В статье «Литературный факт» Тынянов писал о смещении жанра и в качестве примера приводил колебание его понятия в тех случаях, когда перед нами именно отрывок, фрагмент: «Отрывок поэмы может ощущаться как отрывок поэмы, стало быть, как поэма; но он может ощущаться и как отрывок, т.е. фрагмент может быть осознан как жанр». А Осип Мандельштам в статье «Девятнадцатый век», говоря о буддийском влиянии на европейскую культуру, останавливался на танке, малой форме японской поэзии: «Танка – излюбленная форма молекулярного искусства. Она не миниатюра, и было бы грубой ошибкой вследствие ее краткости смешивать ее с миниатюрой. У нее нет масштаба, потому что в ней нет действия. Она никак не относится к миру, потому что сама есть мир и постоянное внутреннее вихревое движение внутри молекул».
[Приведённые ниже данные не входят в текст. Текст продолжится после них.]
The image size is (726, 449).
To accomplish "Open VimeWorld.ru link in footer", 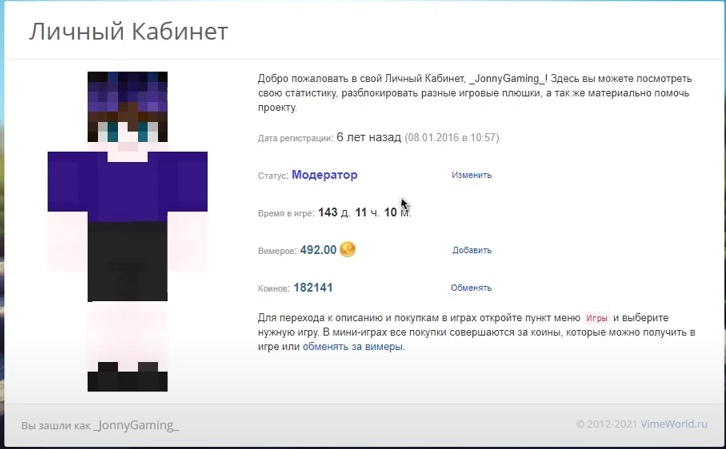I will [x=673, y=425].
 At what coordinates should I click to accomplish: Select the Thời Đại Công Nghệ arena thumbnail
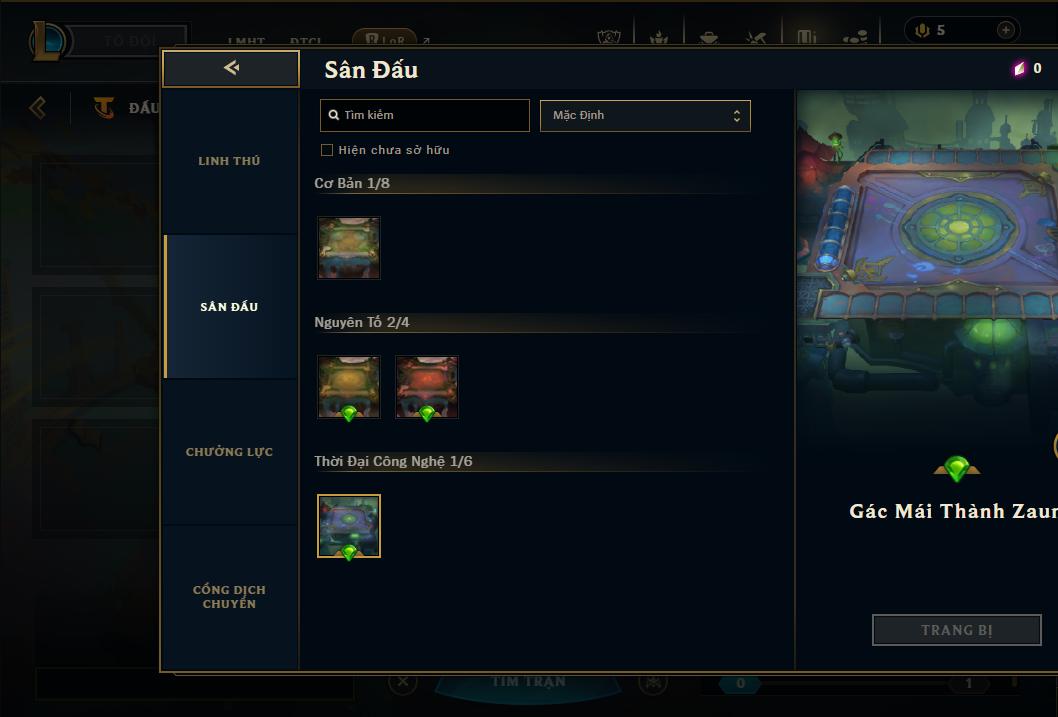point(349,526)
При этом отрывок в «Ни дня без строчки» – жанр-побирушка, бесстыдно заимствующий у соседей, на периферии других жанров: мемуаров, эссе, литературоведческого исследования, а то и просто пересказа чужого или своего произведения. Однако замкнутость и законченность такого отрывка, внутренний динамизм делают его как бы вещью в себе либо, пользуясь терминологией Олеши, современным романом, но сжатым в нескольких десятков строк.
Есть внутреннее задание, давшее название книге – Nulla dies sine linea, и есть внутренняя потребность: «И я хотел бы пройтись по жизни назад, как это удалось в свое время Марселю Прусту». Однако лейтмотив «Ни дня без строчки» все-таки иной.
В 1928 году Юрий Олеша написал рассказ «Лиомпа» – об умирающем человеке, который прощается с миром. От него, одна за другой, уходят вещи, он теряет над ними власть.
Этот рассказ – черновик «Ни дня без строчки», потому что сквозной сюжет последней книги Юрия Олеши – прощание с миром.
«Сегодня сокращенно, в художественных образах я видел
во сне всю свою жизнь».
Поиски утраченного времени ведутся по воспоминаниям. Юрий Олеша, как археолог, выискивает сохранившийся кусок фрески и, как реставратор, пытается по нему восстановить ту ее часть, которая обвалилась и безвозвратно канула в Лету. Восстановленная часть имеет лишь косвенное отношение к прошлому, а главное – к будущему, к которому у самого писателя доступа уже нет. Воспоминания – это борьба с забвением, со смертью, а память – единственное оружие в этой борьбе.
Юрий Олеша верен себе в этой книге. «Да здравствует мир без меня!» – восклицает он, споря с героем рассказа «Лиомпа», который, умирая, хотел забрать с собой все, весь мир. Юрий Олеша верен своей молодости, а значит, и новой молодости, которая останется жить в объективном, независимом от умирающего человека мире – мире, заново названном, воссозданном в слове Олешей: «Что бы я ни делал, куда бы я ни шел, во сне ли, бодрствуя, в темноте, юным, старым – я всегда был на кончике луча».
Юрий Олеша написал книгу о прощании с миром. Он думал, что это черновое прощание, а оно оказалось настоящим, потому и незаконченное…
Владимир Исаакович Соловьев – известный русско-американский писатель, мемуарист, критик, политолог.